Erzincan’da Kur’an Kurslarında öğrenim gören öğrenciler, “15 Temmuz’u Anmak ve İhaneti Anlamak” temalı gösteriler sergiledi.

Erzincan’da Kur’an Kurslarında öğrenim gören öğrenciler, “15 Temmuz’u Anmak ve İhaneti Anlamak” temalı gösteriler sergiledi.


15 Temmuz Demokrasi ve Milli Birlik Günü etkinlikleri kapsamında Erzincan il Müftülüğü tarafından kız ve erkek yatılı Kur’an Kursu talebelerinin katılımı ile İl Müftülüğü konferans salonunda “15 Temmuz’u Anmak ve İhaneti Anlamak” temalı program düzenlendi.

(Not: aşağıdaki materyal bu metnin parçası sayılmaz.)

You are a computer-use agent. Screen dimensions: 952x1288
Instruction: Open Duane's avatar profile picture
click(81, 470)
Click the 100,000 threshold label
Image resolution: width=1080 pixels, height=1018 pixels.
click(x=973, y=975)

Erzincan İl Müftülüğü tarafından 15 Temmuz 2016 tarihinde yaşanan acı hatıranın anısına o gün yaşananları dimağlarda daima canlı tutmak, yaşananlardan ibret almak ve hiç tereddüt etmeden canlarını vatana feda etmek üzere yollara dökülen aziz milletin gösterdiği kahramanlık destanlarını sonraki nesillere aktarmak adına Kur’an Kursu talebelerinin hazırladığı program yoğun katılımla gerçekleştirildi.


15 Temmuz Demokrasi ve Milli birlik Günü etkinlikleri, Saygı duruşu ve İstiklal Marşının ardından Kur’an Kursu öğrencisinin okuduğu Kur’an-ı Kerim ile başladı.


Erzincan İl Müftüsü Mehmet Emin Çetin, “Türk milleti tarih boyunca pek çok badireler atlatmıştır. Zaman zaman ihanetler yaşamış, zaman zaman dış düşmanların topluca baskısı altında kalmış, ama hiçbirine boyun eğmemiştir. Bundan sonra da inşallah bu yetiştirdiğimiz evlatlarımız sayesinde geleceğe umutla bakacağız, o yavrularımızın vatanımıza, mukaddesatımıza sahip çıkması konusundaki inancımız tazelenmiş olacaktır inşallah.


Bundan 3 yıl önce, din kisvesi altında üzülerek söylüyorum, bir din hizmetlisi olarak din hizmeti sunan bir müessesenin temsilcisi olarak üzülerek ifade ediyorum ki, dini kullanarak insanları aldatan, dinle aldatan bir şer odağı, terör odağı bir şebeke tarafından kandırılan birtakım insanlarımızın kalkışmasını yaşadık. Acı olan, kendi ellerimizle beslediğimiz imkânlar ve fırsatlar verdiğimiz, kendi çocuklarımızı bize karşı kullanmalarıdır. Dış güçlerin tezgâhına gelip ülkemizin geleceğine, İslam ümmetinin geleceğine kast etmeleridir. Bize düşen böyle meş’um olaylarla karşılaşmamak için, nesillerimizi doğru dini bilgiler, sahih dini bilgiler ışığında yetiştirmek ve onları geleceğe hazırlamak, geleceğimizde söz sahibi kılmaktır.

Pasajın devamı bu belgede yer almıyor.